Monday, March 17, 2008

Privacy and Social Networks

ATM Privacy Area, by Cackhanded. CC via FlickrMark Ury has a great post on Privacy at his blog The Restless Mind. As I said in my comment on his Blog, I'd like to make an observation about why managing privacy (and other rules of social etiquette) is even harder than it seems.

Real social networks have actual humans as the end points in the graph. Complicated, technology independent humans. I have dozens, perhaps even hundreds of social networks I participate in, and each one has its own complex rules of etiquette and privacy, even when the membership of the network is mostly or even completely the same. In fact, it's those rules that really define the network itself: the people I trust with my kids, the people I gossip with at work, or the group of cousins in my family that happen to be around the same age. Each of these is defined as much or more by what we do together (the "social grooming" as Robin Dunbar calls it), as by the membership, which may be mostly or even entirely the same. One reason for why these rules especially difficult to express in software is that these networks (especially the ones most established in my life) are typically multi-modal by nature. Take the network of "the people who love and care for my kids", as an example: some are in FB, some are email-only, and some (like my Gramma) offline entirely. We humans are very typically very good at picking up on and managing these social "rules", but often have difficulty migrating those rules to a new or unfamiliar modality of communication. As the number ways in which we can communicate with each other increases (more rapidly all the time, it seems), the harder it becomes to manage the complex social rules that govern human interactions.

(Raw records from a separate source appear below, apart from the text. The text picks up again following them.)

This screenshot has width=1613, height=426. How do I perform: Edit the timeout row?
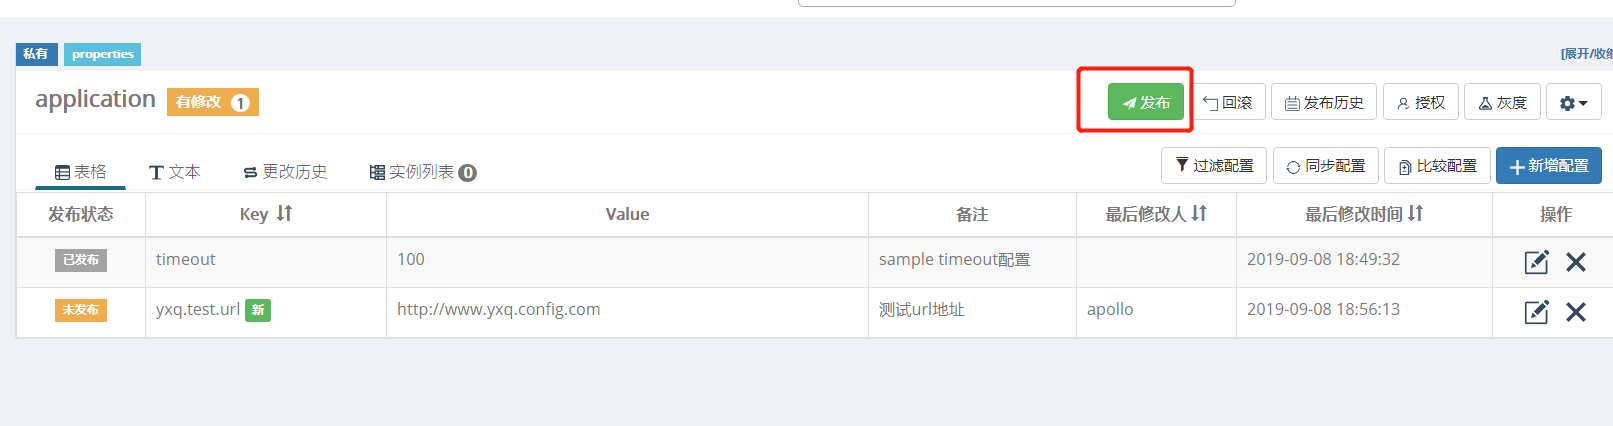point(1536,262)
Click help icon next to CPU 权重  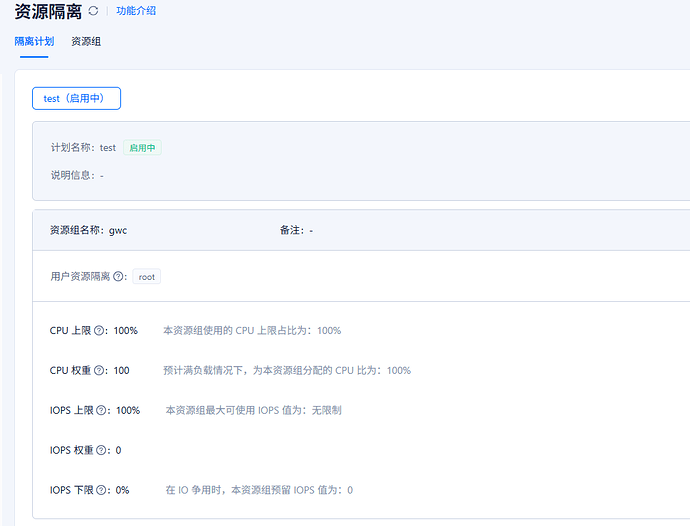(99, 371)
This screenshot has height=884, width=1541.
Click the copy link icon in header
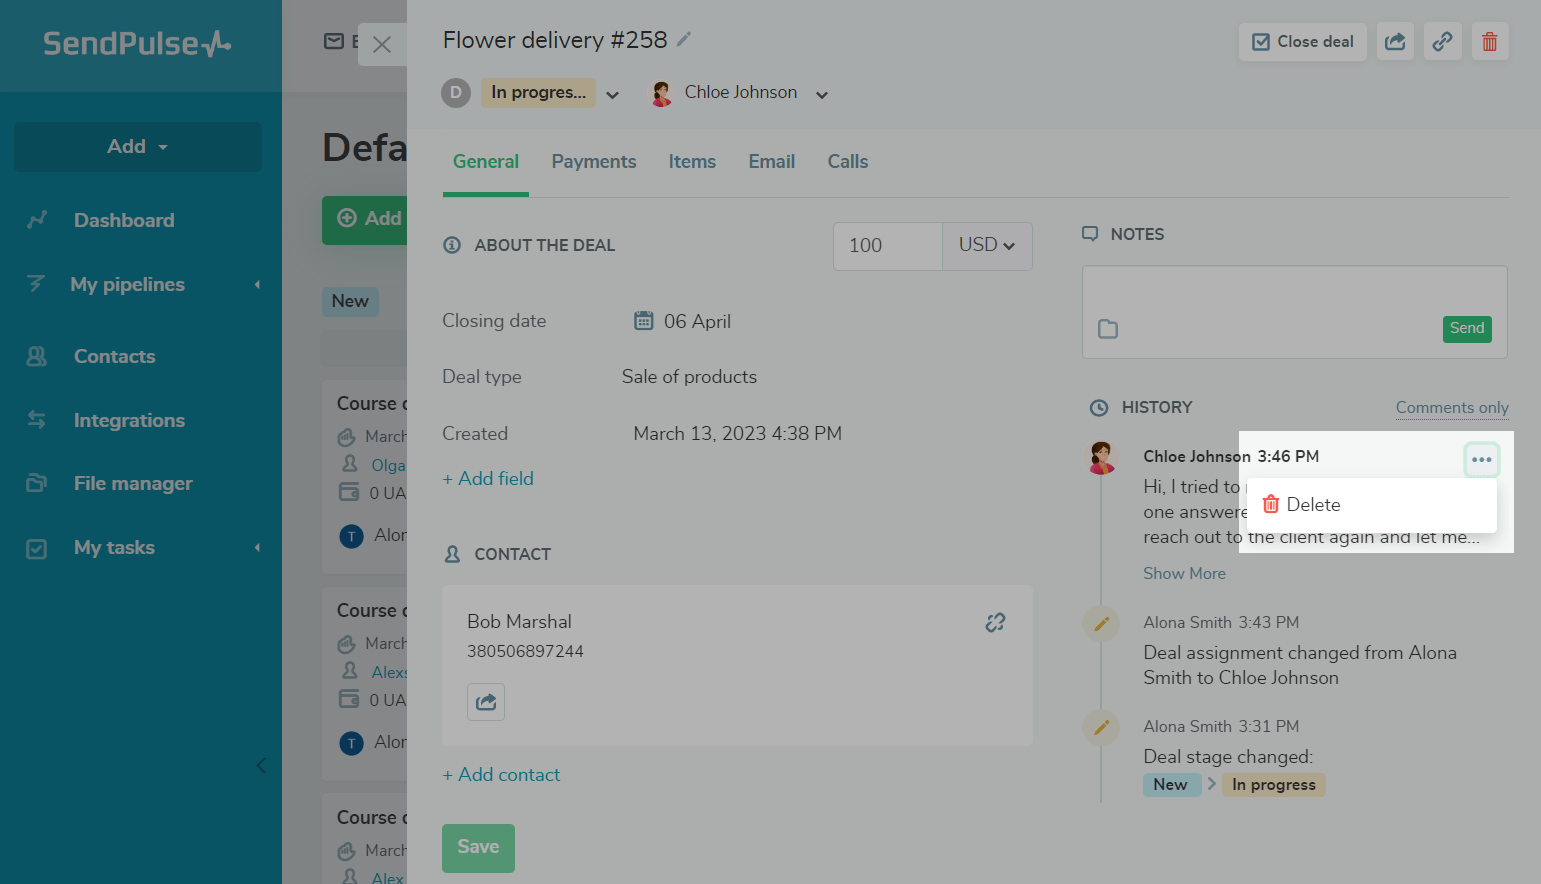(1442, 42)
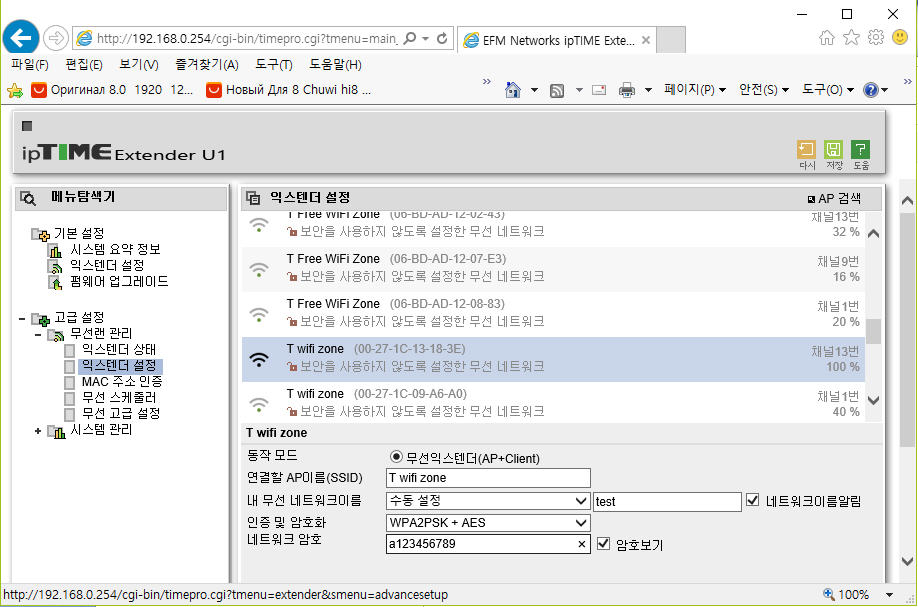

Kinzin's approach to this problem is to build what we call "Virtual Private Social Networks". You decide on the rules and membership of the network, independent of the communications technology. This is obviously easier with smaller networks, and where the level of trust and familiarity is high, so that's where we've focused ourselves. These Are My Kids lets a network of close friends and family share information about the family's kids. The rules for privacy are set by the parents, and the invited members of the network can use (nearly) any medium they like to access the network: Facebook, email, postal mail, etc. This way, busy parents can spend their time thinking about what it is they want to say, and not worrying about how or where to say it.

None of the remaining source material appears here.